• Saved entries
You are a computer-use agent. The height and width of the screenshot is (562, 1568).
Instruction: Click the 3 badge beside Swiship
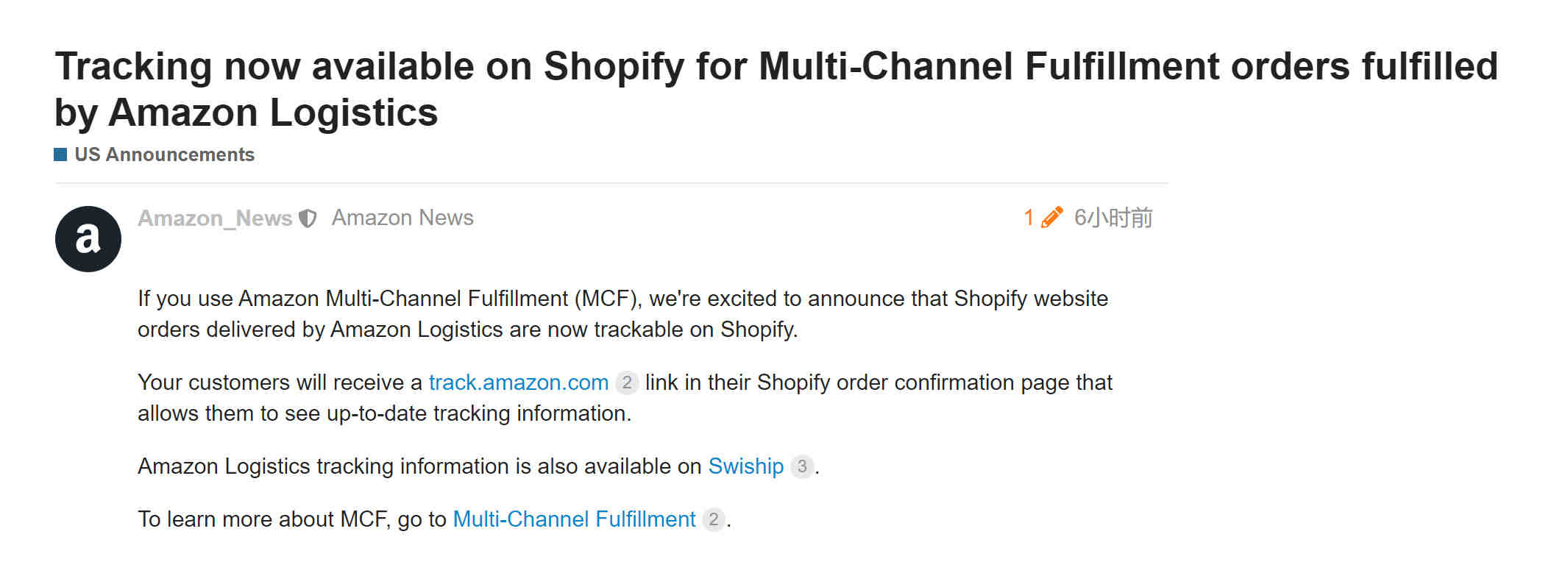tap(802, 466)
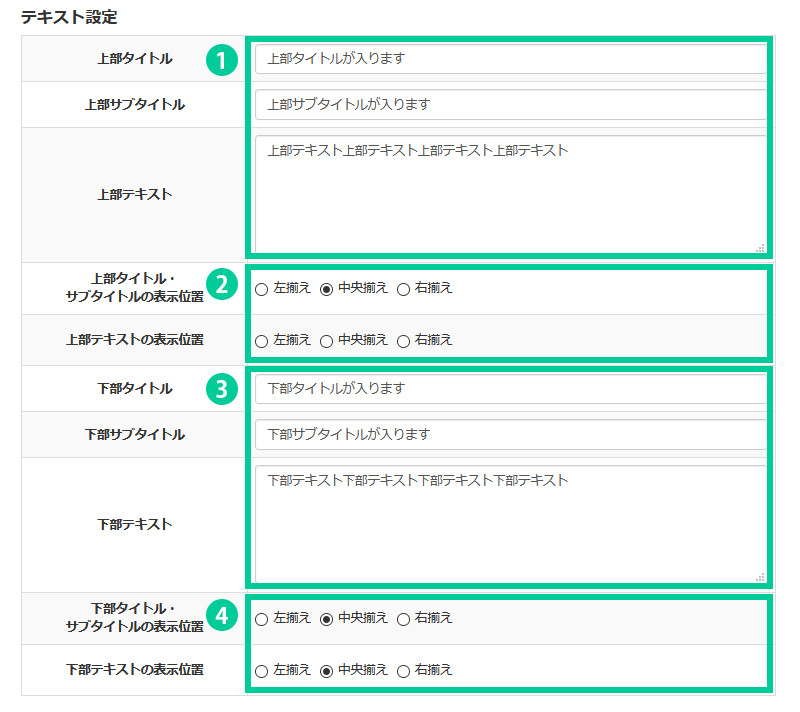Choose 右揃え for 上部テキストの表示位置
Screen dimensions: 800x712
pos(404,341)
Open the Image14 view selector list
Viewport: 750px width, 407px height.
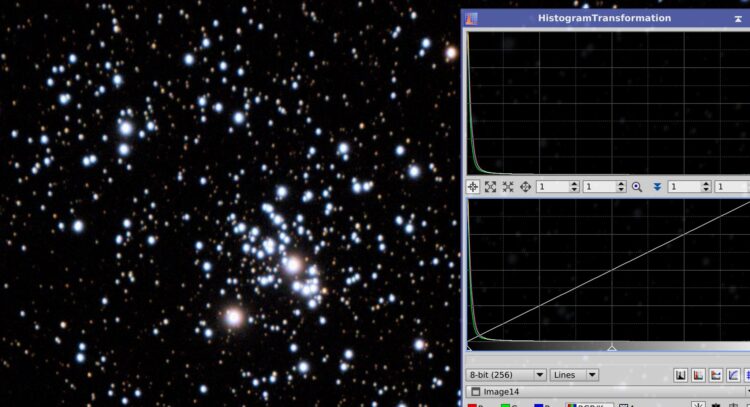click(x=607, y=392)
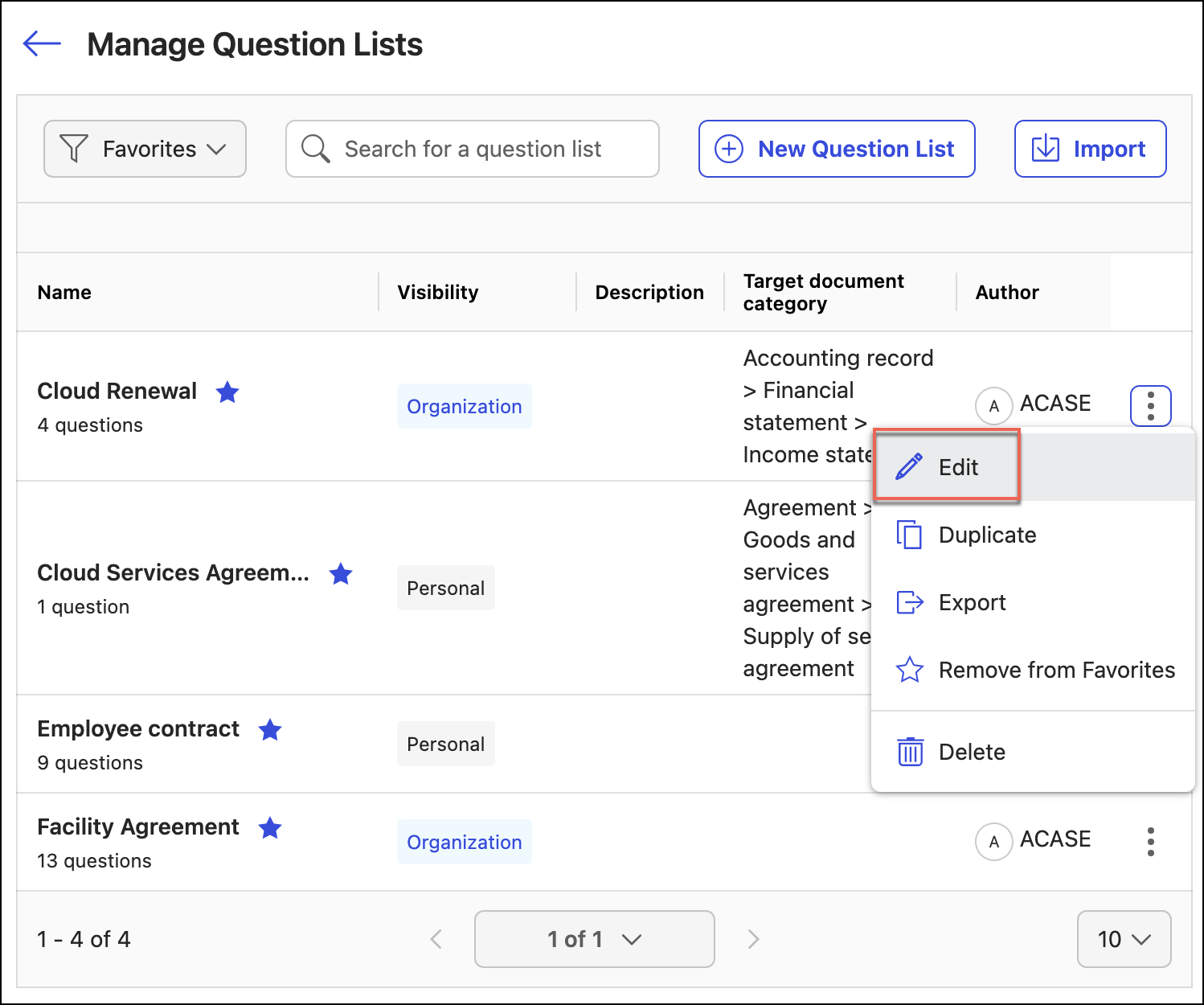
Task: Open the Favorites filter dropdown
Action: 145,148

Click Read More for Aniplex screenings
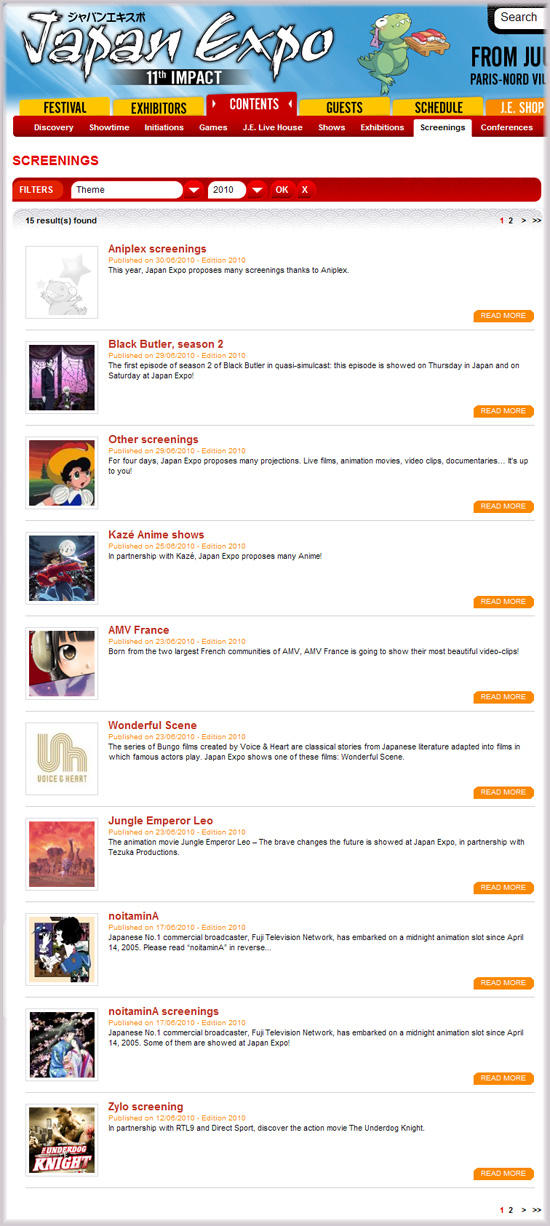(503, 316)
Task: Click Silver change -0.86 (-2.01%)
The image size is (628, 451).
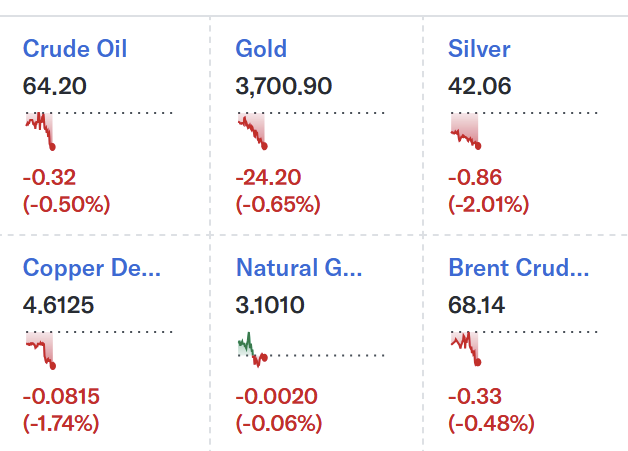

• WHAT YOU ARE ASKED TO DO
Repeat the data word for word, minus any pictures.

• YOUR RESPONSE
You are a computer-use agent. The height and width of the screenshot is (562, 1568).
Instruction: Click the 3 badge beside Swiship
tap(802, 466)
Choose 右揃え for 上部テキストの表示位置
Screen dimensions: 800x712
pos(404,341)
Open the Image14 view selector list
Viewport: 750px width, 407px height.
click(x=607, y=392)
Task: Open the Favorites filter dropdown
Action: 145,148

Click Read More for Aniplex screenings
(503, 316)
Task: Click Silver change -0.86 (-2.01%)
The image size is (628, 451).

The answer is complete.